A pesar de un contexto geopolítico marcado por la incertidumbre, el Producto Interior Bruto (PIB), tanto a nivel nacional como autonómico, continúa superando las expectativas de los analistas. Según explica José Luis Rojo, catedrático de Economía Aplicada de la UVa, "dentro de la macroeconomía, todo el mundo está un poco sorprendido" ante la resiliencia de estos indicadores.
Este avance se sustenta, en gran medida, en un "ambiente de gasto" localizado en sectores estratégicos. El turismo ha desempeñado un papel fundamental, sumado al vigor del consumo privado y al auge de servicios punteros como la informática. Estos factores han empujado unos datos macroeconómicos excelentes que, sin embargo, presentan una cara amarga.
La brecha en la renta
La principal contradicción reside en la distribución de la riqueza. Rojo señala que, aunque existe más dinero en el sistema, este "no se está traduciendo en el día a día de la población". El experto subraya que el modo en que se distribuye la renta es un problema independiente al del crecimiento bruto: "Hay más riqueza, pero no llega a los ciudadanos".

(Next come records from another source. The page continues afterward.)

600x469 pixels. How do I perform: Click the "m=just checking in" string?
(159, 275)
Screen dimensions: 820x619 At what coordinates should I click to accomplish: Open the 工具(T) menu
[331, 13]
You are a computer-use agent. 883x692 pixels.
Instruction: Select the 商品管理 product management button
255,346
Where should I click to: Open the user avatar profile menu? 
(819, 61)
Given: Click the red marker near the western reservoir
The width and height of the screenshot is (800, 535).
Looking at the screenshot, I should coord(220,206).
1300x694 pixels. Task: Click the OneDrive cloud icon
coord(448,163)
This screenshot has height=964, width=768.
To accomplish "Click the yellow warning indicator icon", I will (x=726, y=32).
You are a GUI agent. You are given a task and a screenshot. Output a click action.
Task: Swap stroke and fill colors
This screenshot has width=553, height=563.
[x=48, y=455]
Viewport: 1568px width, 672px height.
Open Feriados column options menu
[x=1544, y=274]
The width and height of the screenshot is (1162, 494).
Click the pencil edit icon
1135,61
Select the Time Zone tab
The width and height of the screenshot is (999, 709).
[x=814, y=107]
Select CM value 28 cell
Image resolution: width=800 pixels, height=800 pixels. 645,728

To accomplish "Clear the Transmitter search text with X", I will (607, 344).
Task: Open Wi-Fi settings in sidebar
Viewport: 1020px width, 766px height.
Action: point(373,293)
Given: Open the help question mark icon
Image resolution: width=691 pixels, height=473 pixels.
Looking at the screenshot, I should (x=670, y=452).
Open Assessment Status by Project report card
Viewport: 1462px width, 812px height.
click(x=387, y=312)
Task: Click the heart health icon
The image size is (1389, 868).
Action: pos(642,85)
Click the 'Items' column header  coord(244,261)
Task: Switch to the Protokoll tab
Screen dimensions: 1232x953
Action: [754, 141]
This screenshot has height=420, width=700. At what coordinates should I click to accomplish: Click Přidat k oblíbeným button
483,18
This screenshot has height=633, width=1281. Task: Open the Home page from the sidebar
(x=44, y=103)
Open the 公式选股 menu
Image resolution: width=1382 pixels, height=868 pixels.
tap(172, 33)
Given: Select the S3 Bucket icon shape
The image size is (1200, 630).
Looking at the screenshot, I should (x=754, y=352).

"Hay más dinero y más riqueza, pero no llegan los ciudadanos" — José Luis Rojo, catedrático de la UVa.
Previsión de desaceleración
De cara al futuro inmediato, los expertos prevén un cambio de ciclo. No se espera una contracción, pero sí una desaceleración. Esto implica que la economía seguirá creciendo, pero a un ritmo menor, pudiendo pasar de tasas del 3% a un entorno del 2%.